Ainda havia muito silêncio nas ruas, poucos carros, gente chegando para correr e fazer atividade física na areia. Os barraqueiros colocando o negócio em pé, caminhão estacionado em local proibido descarregando as cadeiras para os turistas, mais alguém armando uma rede de vôlei, dois aposentados jogando futebol. A paisagem que sempre me deixa sem fôlego. A paisagem que anestesia os sentimentos. É bonito demais.

Foram quase quatro anos me perguntando como as pessoas moravam aqui. Já são quase dois que me resignei a olhar a paisagem. Parei de apontar o dedo para a violência, para a desigualdade, para a corrupção, para a falta de saneamento básico, para gente morta com bala perdida, para gente morta, para a parte pobre e feia da cidade. Acovardei-me. Finalmente pareço adaptada.

Ao chegar em Copa, percebi o mar meio nervoso e resolvi adiar minha estreia na natação. Foi quando dei uma olhada nas dezenas de mensagens no celular e nos posts que se repetiam nas redes sociais. Marielle, vereadora do PSOL, havia sido morta. "Execução", diziam algumas matérias.

Mais uma pessoa morta, entre os quase 60 mil que enchem as nossas estatísticas. Por que me senti tão devastada o dia todo? Por que me senti tão triste? Porque era uma liderança importante. Porque era uma vereadora eleita. Porque, se comprovada a morte encomendada, as pessoas que devem estar por trás do seu assassinato —durante uma intervenção federal—  nos jogam na cara a falência total do Estado em proteger qualquer pessoa, e colocam toda a população numa posição de reféns de um cotidiano violento e sem solução.​​

A morte de Marielle deveria unir as pessoas contra a corja de políticos, bandidos e milícias que destruiu o Rio de Janeiro. Mas o dia de hoje mostrou que isso está longe de acontecer. Como bem definiu um amigo, o que mais vimos foi indignação barata, politização imbecil, raciocínio torto, falta de informação, forçação de barra para encaixarem a realidade em um discurso —de ambos os lados. A realidade é uma só: estamos perdidos.

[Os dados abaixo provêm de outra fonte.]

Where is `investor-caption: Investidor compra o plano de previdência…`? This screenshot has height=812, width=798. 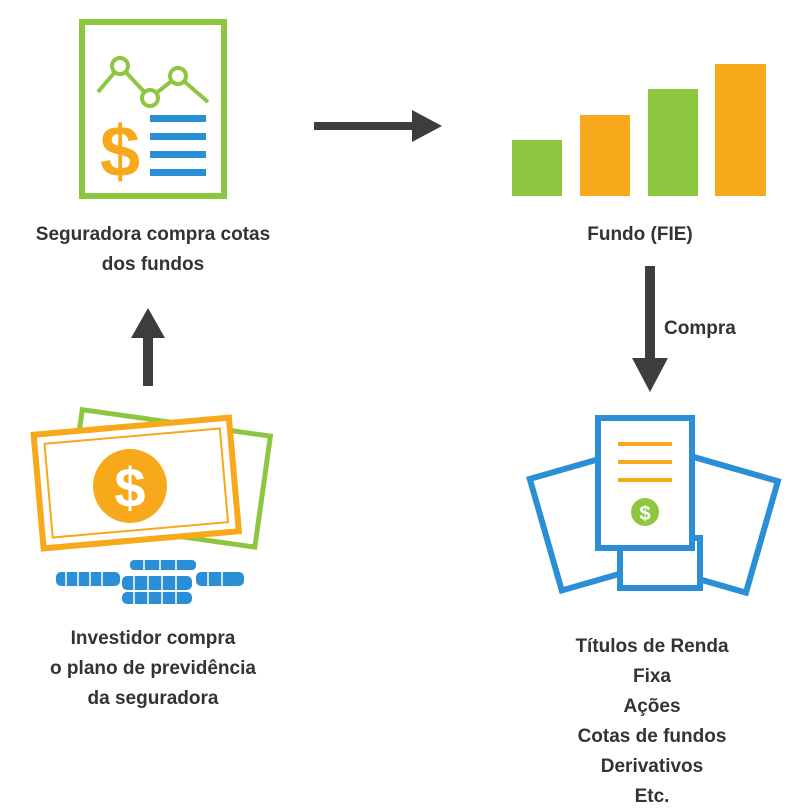
investor-caption: Investidor compra o plano de previdência… is located at coordinates (153, 669).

Queria acreditar que a morte de Marielle será um divisor na questão da segurança pública do Rio de Janeiro, mas a sensação é a de que nada vai mudar. Quem matou Marielle parece ter certeza disso.

Na volta para casa, pedalando pela orla da zona sul, me veio um sentimento muito ruim de que tudo vai continuar do mesmo jeito ao perceber que a vida continuava. As cadeiras e guarda-sóis na areia, as pessoas se exercitando, os bares do calçadão abrindo as janelas, o caminhão do gelo parado em local proibido, gente correndo, gente sorrindo, gente ouvindo música, o sol já bastante quente. E aquela paisagem linda. A paisagem que anestesia. Estamos perdidos.